Le projet de contournement de Yaoundé, véritable vitrine des infrastructures routières camerounaises, attire un nouvel acteur. Le groupe indien Ashoka Buildcon Limited s’est officiellement manifesté pour ce dossier estimé à plus de 1 260 milliards de FCFA hors taxes, avec une proposition intégrée alliant conception, réalisation et montage financier. L’offre a été remise le 9 juin au ministère de l’Habitat et du Développement urbain, qui pilote l’opération.

Au cours de cette rencontre, Vinit Chitale, directeur du développement commercial pour les marchés internationaux du groupe, a présenté un dispositif fondé sur le modèle EPC (Engineering, Procurement and Construction). Ce schéma confie à un seul contractant la conception, l’approvisionnement, la construction et la livraison. La firme indienne affirme également être prête à aider à la mobilisation des fonds, aspect crucial alors que le financement n’est pas encore bouclé.

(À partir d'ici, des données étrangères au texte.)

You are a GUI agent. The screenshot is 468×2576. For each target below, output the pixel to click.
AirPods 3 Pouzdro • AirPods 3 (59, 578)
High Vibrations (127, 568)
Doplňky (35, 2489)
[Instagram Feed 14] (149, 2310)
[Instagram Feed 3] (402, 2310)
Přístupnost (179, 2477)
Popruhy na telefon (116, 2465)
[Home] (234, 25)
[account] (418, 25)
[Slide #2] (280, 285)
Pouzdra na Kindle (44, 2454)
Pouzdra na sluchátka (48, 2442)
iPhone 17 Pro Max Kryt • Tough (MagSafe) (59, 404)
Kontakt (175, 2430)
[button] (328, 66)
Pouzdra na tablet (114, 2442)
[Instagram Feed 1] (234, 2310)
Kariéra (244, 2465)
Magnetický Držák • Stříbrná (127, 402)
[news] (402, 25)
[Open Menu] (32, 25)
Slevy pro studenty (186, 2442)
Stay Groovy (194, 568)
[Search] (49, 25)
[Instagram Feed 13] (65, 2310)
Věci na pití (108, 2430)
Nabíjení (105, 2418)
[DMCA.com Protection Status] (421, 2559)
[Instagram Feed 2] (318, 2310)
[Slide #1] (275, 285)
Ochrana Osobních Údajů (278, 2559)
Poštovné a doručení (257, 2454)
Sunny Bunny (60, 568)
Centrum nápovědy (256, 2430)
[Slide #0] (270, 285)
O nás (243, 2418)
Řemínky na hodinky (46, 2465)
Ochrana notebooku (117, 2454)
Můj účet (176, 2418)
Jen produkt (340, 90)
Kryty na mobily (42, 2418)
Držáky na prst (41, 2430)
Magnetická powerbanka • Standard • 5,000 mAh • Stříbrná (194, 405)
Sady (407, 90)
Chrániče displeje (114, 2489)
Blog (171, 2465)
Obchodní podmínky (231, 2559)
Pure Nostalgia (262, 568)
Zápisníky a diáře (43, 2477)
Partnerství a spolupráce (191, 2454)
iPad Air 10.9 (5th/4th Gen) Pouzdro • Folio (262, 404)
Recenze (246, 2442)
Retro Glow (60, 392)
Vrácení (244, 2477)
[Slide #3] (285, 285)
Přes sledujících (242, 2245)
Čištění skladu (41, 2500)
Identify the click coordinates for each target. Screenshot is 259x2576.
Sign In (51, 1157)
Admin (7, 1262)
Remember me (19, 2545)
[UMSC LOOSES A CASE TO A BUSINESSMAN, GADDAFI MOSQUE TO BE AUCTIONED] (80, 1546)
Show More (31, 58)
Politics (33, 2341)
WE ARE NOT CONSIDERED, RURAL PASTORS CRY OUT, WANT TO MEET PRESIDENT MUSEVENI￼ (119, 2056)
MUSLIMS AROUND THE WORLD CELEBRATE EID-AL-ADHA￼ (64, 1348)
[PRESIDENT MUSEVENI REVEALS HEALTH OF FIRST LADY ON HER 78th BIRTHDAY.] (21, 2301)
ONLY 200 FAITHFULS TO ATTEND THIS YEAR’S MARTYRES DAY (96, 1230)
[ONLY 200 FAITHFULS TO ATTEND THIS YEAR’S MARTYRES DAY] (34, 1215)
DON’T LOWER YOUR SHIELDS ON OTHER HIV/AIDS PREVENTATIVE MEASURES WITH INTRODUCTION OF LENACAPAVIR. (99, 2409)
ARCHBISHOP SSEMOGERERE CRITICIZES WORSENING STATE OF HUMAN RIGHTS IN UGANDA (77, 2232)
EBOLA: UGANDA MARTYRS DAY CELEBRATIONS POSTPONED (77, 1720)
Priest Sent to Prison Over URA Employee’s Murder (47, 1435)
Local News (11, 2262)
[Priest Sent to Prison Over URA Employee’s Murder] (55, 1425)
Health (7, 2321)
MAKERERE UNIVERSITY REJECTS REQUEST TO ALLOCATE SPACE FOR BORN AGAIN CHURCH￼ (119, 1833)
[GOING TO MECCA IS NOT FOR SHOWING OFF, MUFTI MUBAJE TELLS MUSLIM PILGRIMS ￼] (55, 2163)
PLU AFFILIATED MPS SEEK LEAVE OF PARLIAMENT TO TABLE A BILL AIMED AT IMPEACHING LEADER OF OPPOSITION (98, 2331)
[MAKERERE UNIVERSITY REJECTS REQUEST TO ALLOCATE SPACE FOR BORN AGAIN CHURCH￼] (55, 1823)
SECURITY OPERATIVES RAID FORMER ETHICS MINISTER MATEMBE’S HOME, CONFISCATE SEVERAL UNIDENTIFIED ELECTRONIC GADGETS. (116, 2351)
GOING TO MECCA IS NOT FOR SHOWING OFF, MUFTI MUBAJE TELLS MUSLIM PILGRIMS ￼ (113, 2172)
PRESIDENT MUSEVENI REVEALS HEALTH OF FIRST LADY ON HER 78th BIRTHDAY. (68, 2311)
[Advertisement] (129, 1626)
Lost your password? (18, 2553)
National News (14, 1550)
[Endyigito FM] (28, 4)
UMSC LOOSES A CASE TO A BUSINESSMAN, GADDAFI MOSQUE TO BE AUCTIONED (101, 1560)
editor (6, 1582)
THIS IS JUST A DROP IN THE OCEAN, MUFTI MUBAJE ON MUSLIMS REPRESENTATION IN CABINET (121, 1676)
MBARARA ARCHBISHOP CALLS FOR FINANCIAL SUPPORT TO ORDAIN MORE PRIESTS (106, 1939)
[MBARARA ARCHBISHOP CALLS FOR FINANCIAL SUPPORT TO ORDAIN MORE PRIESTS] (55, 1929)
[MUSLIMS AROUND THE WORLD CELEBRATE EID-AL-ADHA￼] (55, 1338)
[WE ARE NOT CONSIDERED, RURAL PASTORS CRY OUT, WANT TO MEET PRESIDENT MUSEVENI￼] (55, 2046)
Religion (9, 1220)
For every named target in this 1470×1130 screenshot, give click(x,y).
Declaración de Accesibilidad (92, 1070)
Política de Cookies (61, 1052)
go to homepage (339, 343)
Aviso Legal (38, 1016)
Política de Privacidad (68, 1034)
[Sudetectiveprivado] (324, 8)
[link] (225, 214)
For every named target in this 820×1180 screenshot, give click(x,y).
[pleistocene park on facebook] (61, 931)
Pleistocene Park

Une rocade de 90 kilomètres pour désengorger la capitale camerounaise

D’une longueur de 90,54 kilomètres en 2×2 voies, cette rocade traversera les départements du Mfoundi, de la Lékié, de la Mefou-et-Afamba et de la Mefou-et-Akono. Son large gabarit vise à accueillir à terme une voie rapide ou un système de transport en commun en site propre. Le tracé est divisé en quatre tronçons allant de Mbankomo à Nkolméyang, puis vers Nkozoa, Minkoameyos, et retour à Mbankomo.

Le projet comprend seize échangeurs, divers ouvrages d’art et des installations hydrauliques pour sécuriser le parcours. D’après les dernières estimations du ministère, la partie strictement routière représenterait 794,7 milliards de FCFA hors taxes. À cela s’ajoute l’aménagement de quatre pôles de développement urbain dans les communes de Mbankomo, Mfou, Soa et Okola, pour 469 milliards supplémentaires, portant le total à 1 263,7 milliards de FCFA hors taxes.

Rapporté au kilomètre, ce coût illustre l’ampleur de l’investissement. La seule voirie revient à environ 8,8 milliards de FCFA par kilomètre. Avec les pôles urbains, le prix atteint près de 14 milliards par kilomètre, un ratio qui classe ce projet parmi les plus intensifs en capital de la région.

Le tronçon T3, vitrine technique pour les bailleurs européens

Ne pouvant lancer les quatre sections en même temps, le gouvernement camerounais a choisi le tronçon T3 comme priorité. Ce segment de 22,8 kilomètres relie Nkozoa, sur la nationale n°1, à Minkoameyos, à la sortie de l’autoroute Yaoundé-Douala. Il est considéré comme stratégique car il absorberait une grande partie du trafic de transit avant qu’il n’atteigne la capitale, réduisant la congestion sur les routes intérieures.

L’Union européenne et la Banque européenne d’investissement (BEI) ont montré un fort intérêt pour ce tronçon. Toutefois, leur engagement est subordonné à des conditions techniques, environnementales et sociales, notamment les indemnisations, les études d’impact et l’achèvement du Plan d’action de réinstallation. C’est dans ce créneau que se situe l’offre d’Ashoka Buildcon, qui pourrait élargir les options pour Yaoundé.

Plusieurs incertitudes persistent. La nature juridique précise du contrat, les conditions financières, les éventuelles garanties demandées à l’État camerounais et la coordination entre la proposition indienne et les bailleurs européens déjà impliqués sur le T3 ne sont pas encore fixées. Une formule mêlant financement concessionnel européen et contribution indienne sur les autres tronçons reste à étudier.

Ashoka Buildcon, un acteur routier indien diversifié

Ashoka Buildcon Limited est l’un des grands développeurs indiens d’infrastructures routières. Le groupe travaille en EPC, mais aussi en partenariat public-privé, en BOT (Build-Operate-Transfer) et via le modèle Hybrid Annuity, où l’État couvre une partie de l’investissement et l’opérateur assume le reste en échange de versements réguliers. L’entreprise est aussi présente dans l’énergie, le ferroviaire et le bâtiment.

Pour les autorités camerounaises, l’intérêt de ce groupe réside dans sa capacité à combiner ingénierie, exécution et financement dans une offre unique. Rien ne permet encore de conclure à une attribution. Pour l’instant, il s’agit d’une manifestation d’intérêt dans un projet dont la maturité technique contraste avec le retard du financement. Faire passer ce dossier, mûri depuis des années, en chantier concret reste le véritable défi pour Yaoundé.